**What is needed:**
From the line containing "Viewport: 839px width, 513px height." to the line containing "Viewport: 594px width, 322px height." in the records below, set down every line exactly as it stands, both ends included, and skip the pictures.

**Given data:**

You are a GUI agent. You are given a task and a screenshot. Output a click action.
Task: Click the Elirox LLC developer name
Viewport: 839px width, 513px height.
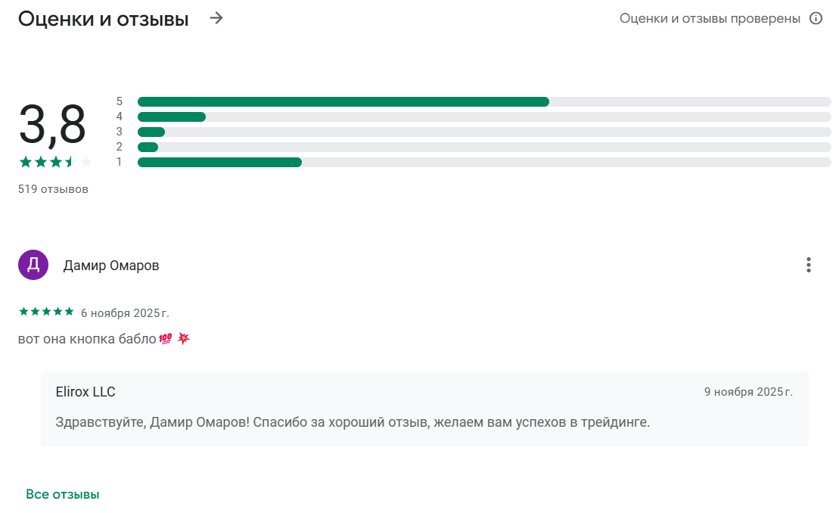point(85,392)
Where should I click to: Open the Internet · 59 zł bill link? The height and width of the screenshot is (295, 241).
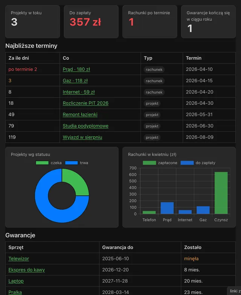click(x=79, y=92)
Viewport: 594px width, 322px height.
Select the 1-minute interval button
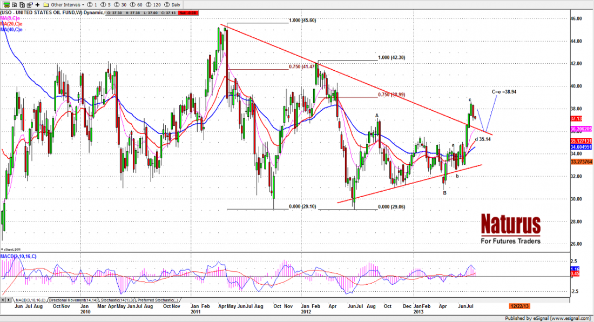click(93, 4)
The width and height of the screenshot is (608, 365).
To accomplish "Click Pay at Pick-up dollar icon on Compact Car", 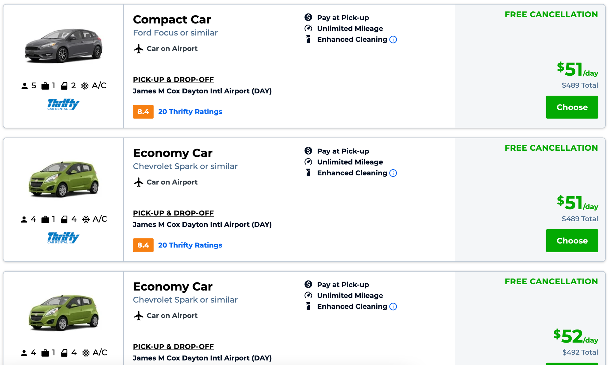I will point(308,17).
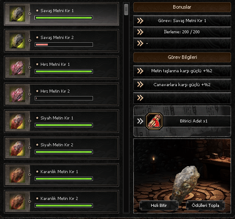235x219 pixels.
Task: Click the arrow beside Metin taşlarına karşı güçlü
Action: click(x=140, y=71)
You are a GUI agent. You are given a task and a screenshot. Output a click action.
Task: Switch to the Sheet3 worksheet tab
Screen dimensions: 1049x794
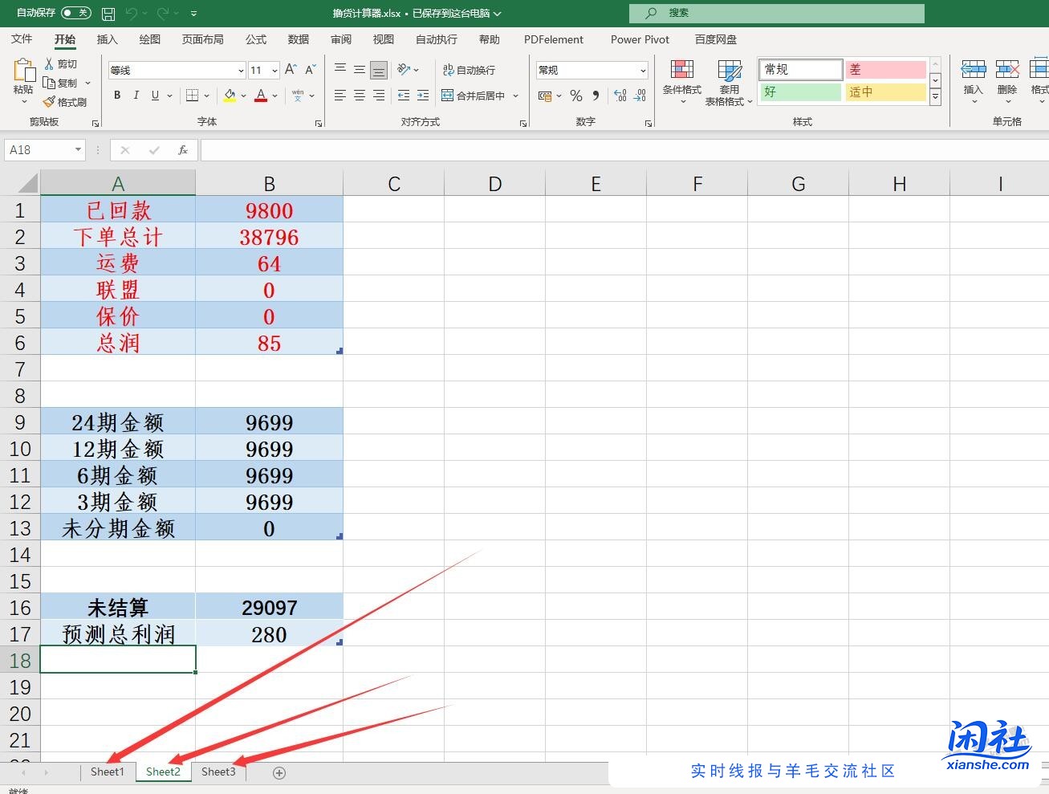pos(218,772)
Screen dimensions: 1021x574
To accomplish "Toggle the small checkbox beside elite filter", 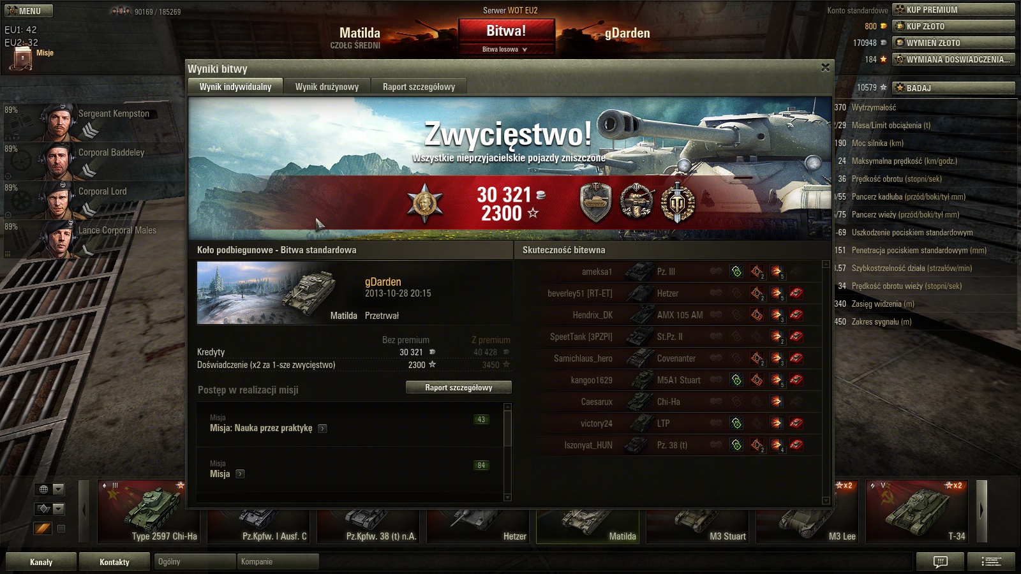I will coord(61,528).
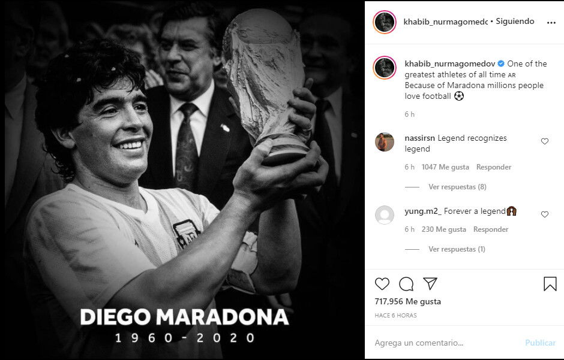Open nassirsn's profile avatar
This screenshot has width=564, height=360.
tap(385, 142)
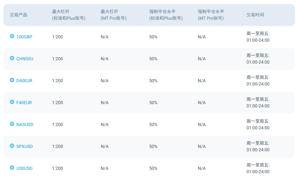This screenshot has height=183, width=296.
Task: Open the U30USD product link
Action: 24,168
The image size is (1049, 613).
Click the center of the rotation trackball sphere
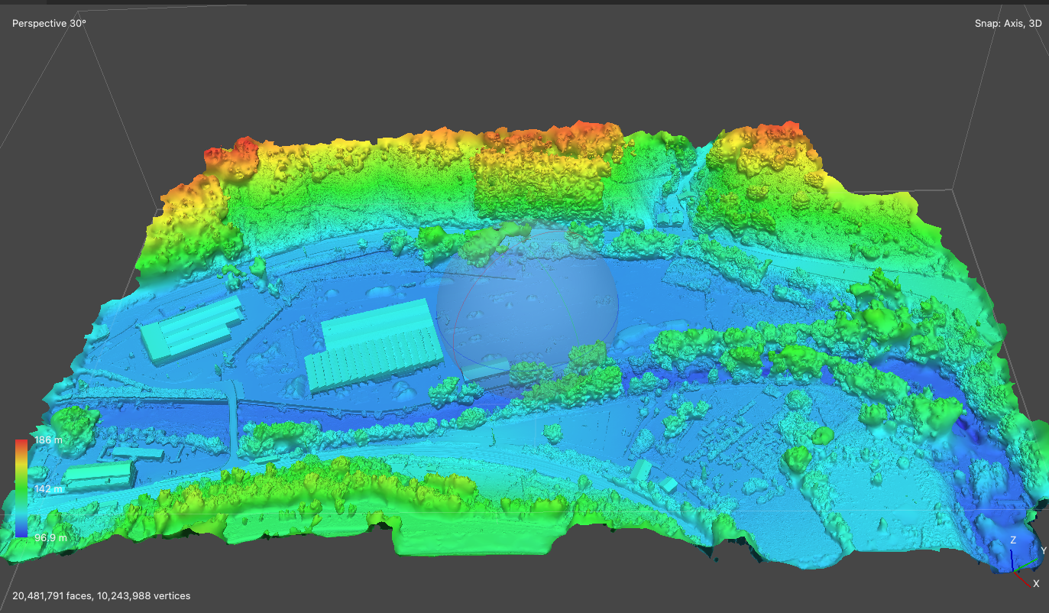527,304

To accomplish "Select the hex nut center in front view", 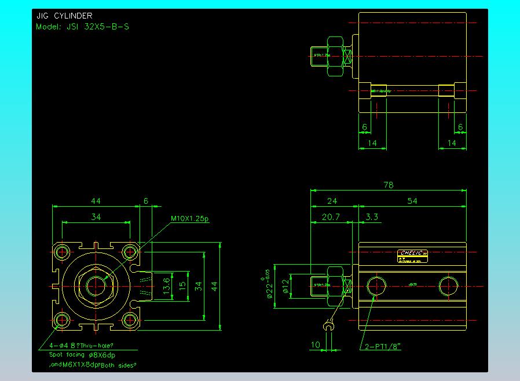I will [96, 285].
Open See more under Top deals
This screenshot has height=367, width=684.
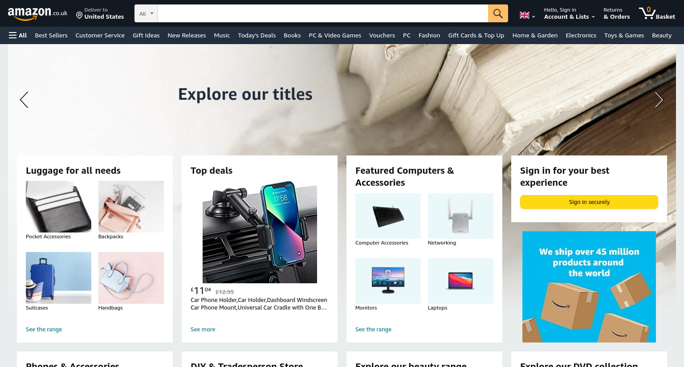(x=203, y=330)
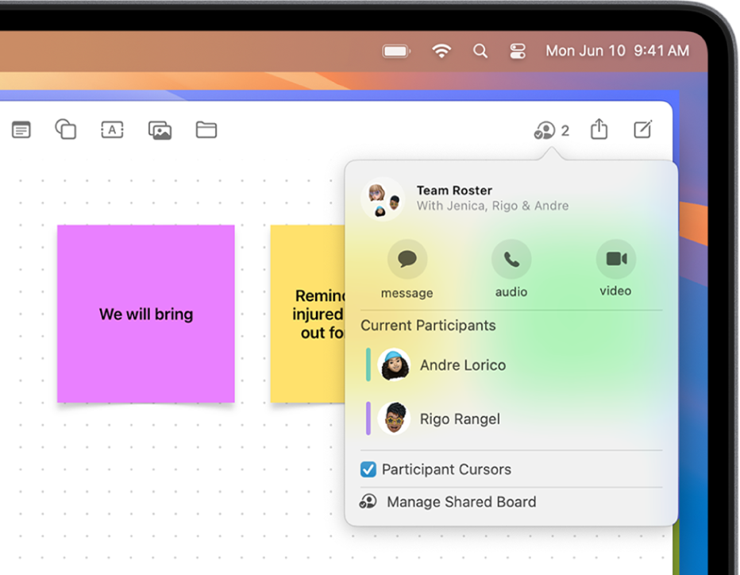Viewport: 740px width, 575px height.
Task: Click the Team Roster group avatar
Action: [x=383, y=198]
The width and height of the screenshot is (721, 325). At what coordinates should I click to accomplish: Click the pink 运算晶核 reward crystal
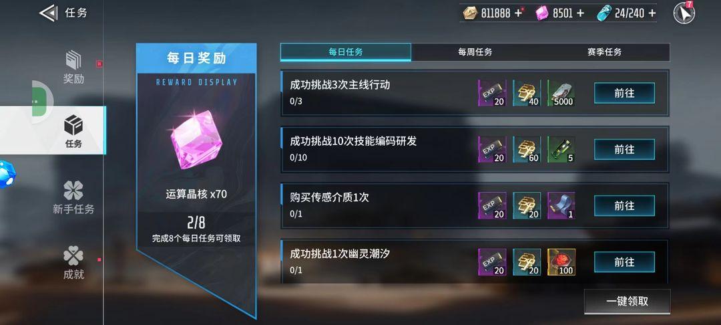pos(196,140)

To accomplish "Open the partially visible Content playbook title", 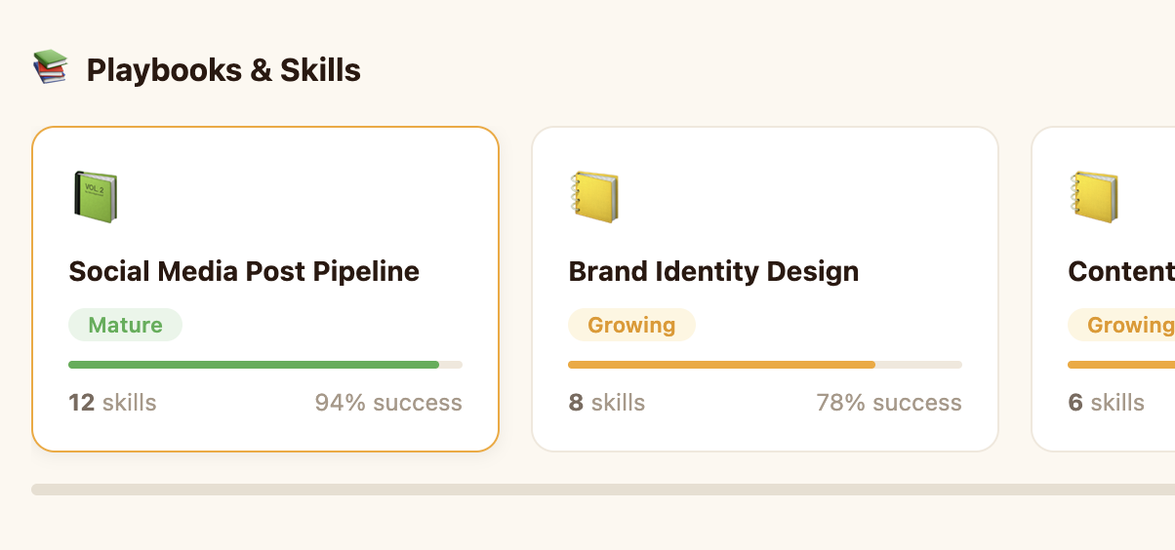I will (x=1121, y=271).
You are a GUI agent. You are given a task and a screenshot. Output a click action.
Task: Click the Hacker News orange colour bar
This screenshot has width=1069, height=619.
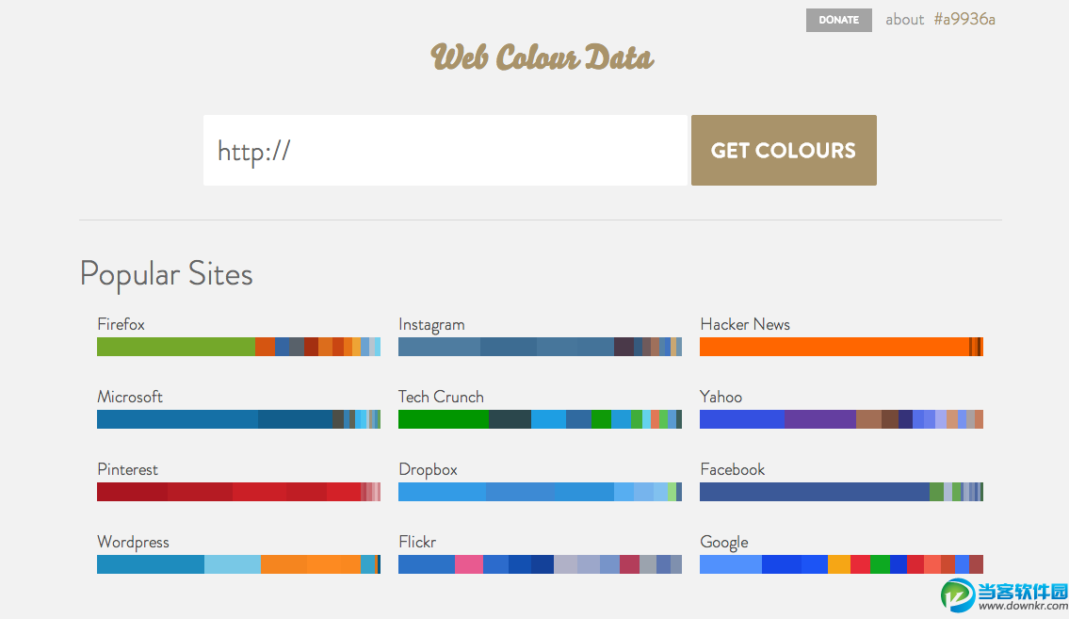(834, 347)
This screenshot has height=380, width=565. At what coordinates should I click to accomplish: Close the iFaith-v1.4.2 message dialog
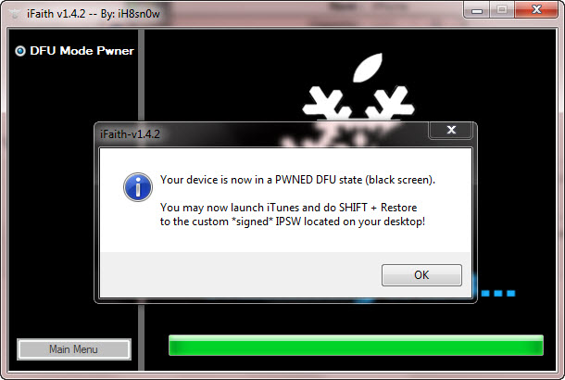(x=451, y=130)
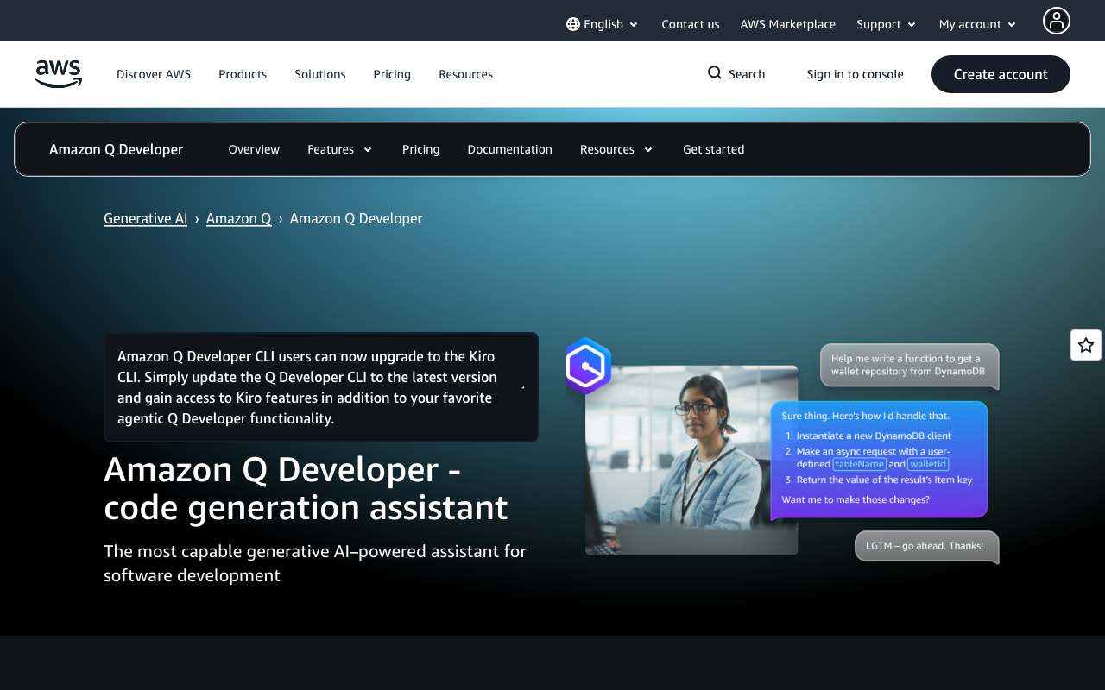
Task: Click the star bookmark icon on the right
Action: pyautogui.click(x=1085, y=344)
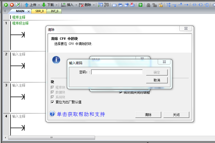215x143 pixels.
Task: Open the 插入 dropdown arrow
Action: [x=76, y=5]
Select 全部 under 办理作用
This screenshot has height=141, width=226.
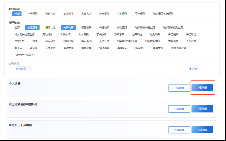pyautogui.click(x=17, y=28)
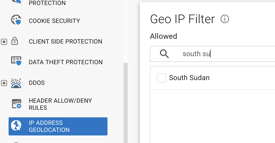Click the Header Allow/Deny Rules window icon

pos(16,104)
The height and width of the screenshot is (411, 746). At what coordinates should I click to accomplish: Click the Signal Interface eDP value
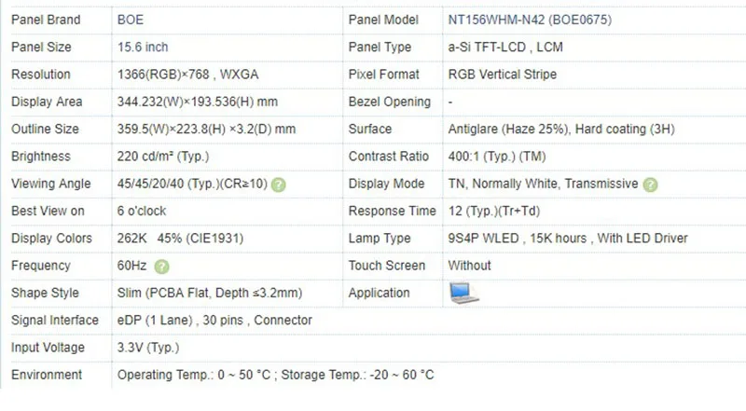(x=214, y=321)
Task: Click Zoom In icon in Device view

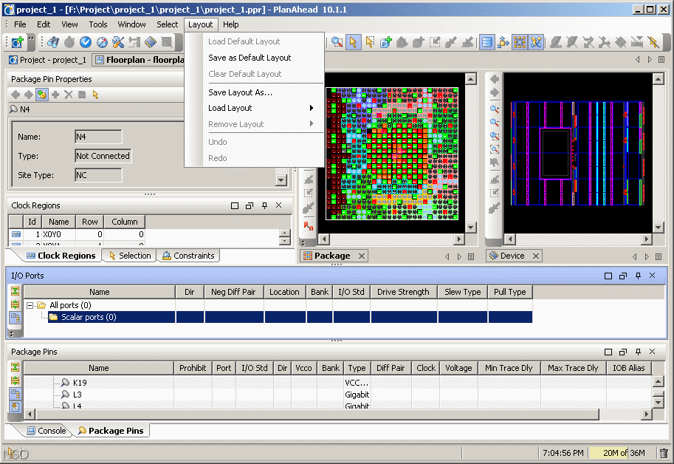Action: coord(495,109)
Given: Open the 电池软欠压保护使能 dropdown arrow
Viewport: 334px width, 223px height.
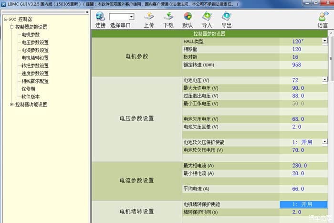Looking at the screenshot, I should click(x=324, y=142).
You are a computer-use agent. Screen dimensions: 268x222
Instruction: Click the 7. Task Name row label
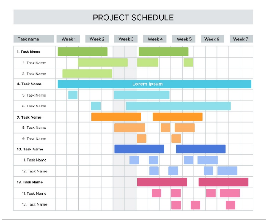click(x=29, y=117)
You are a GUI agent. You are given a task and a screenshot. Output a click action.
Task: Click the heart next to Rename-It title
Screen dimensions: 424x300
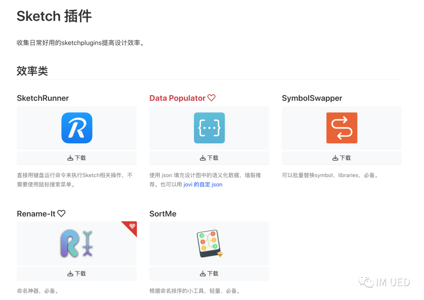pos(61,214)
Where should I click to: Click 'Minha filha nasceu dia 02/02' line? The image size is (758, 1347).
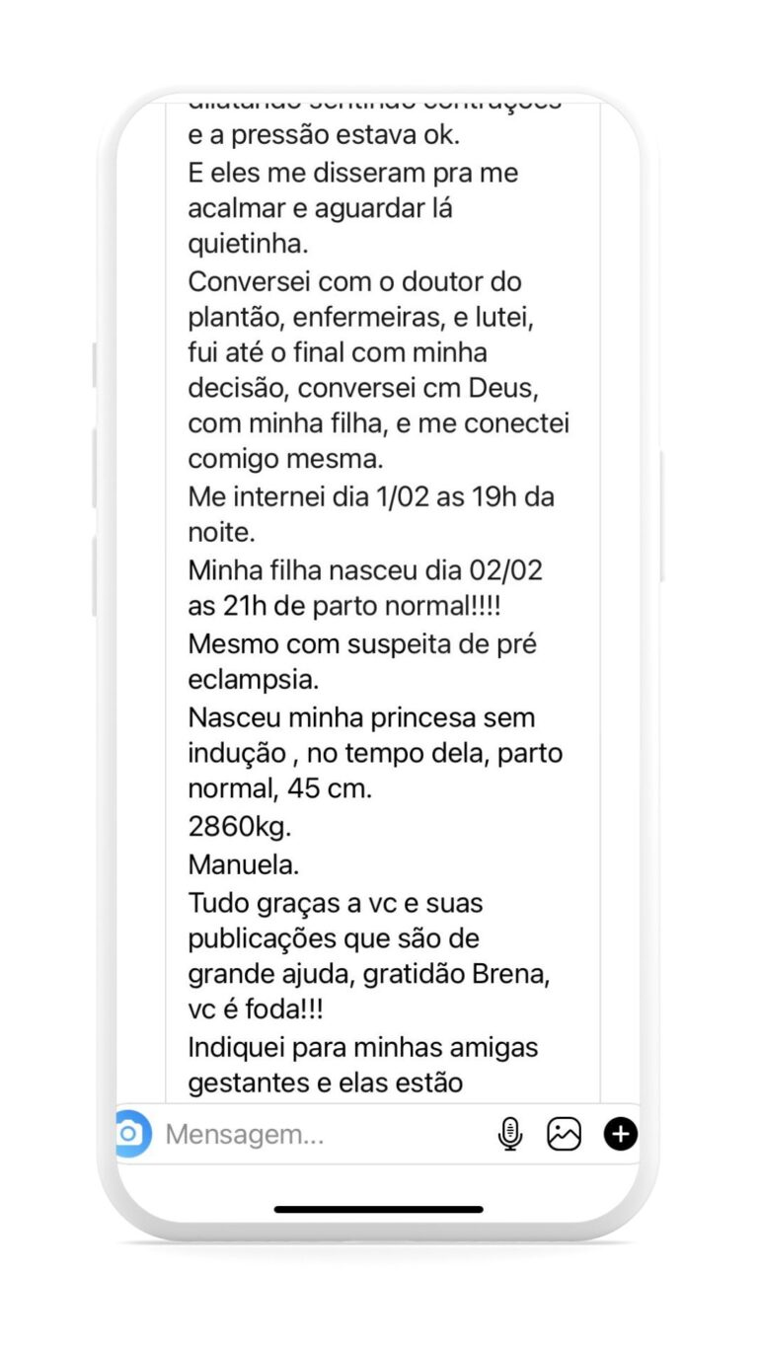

**Finished exercise:**
Viewport: 839px width, 513px height.
point(85,392)
Where should I click to: Open the Internet · 59 zł bill link? The height and width of the screenshot is (295, 241).
click(x=79, y=92)
Viewport: 594px width, 322px height.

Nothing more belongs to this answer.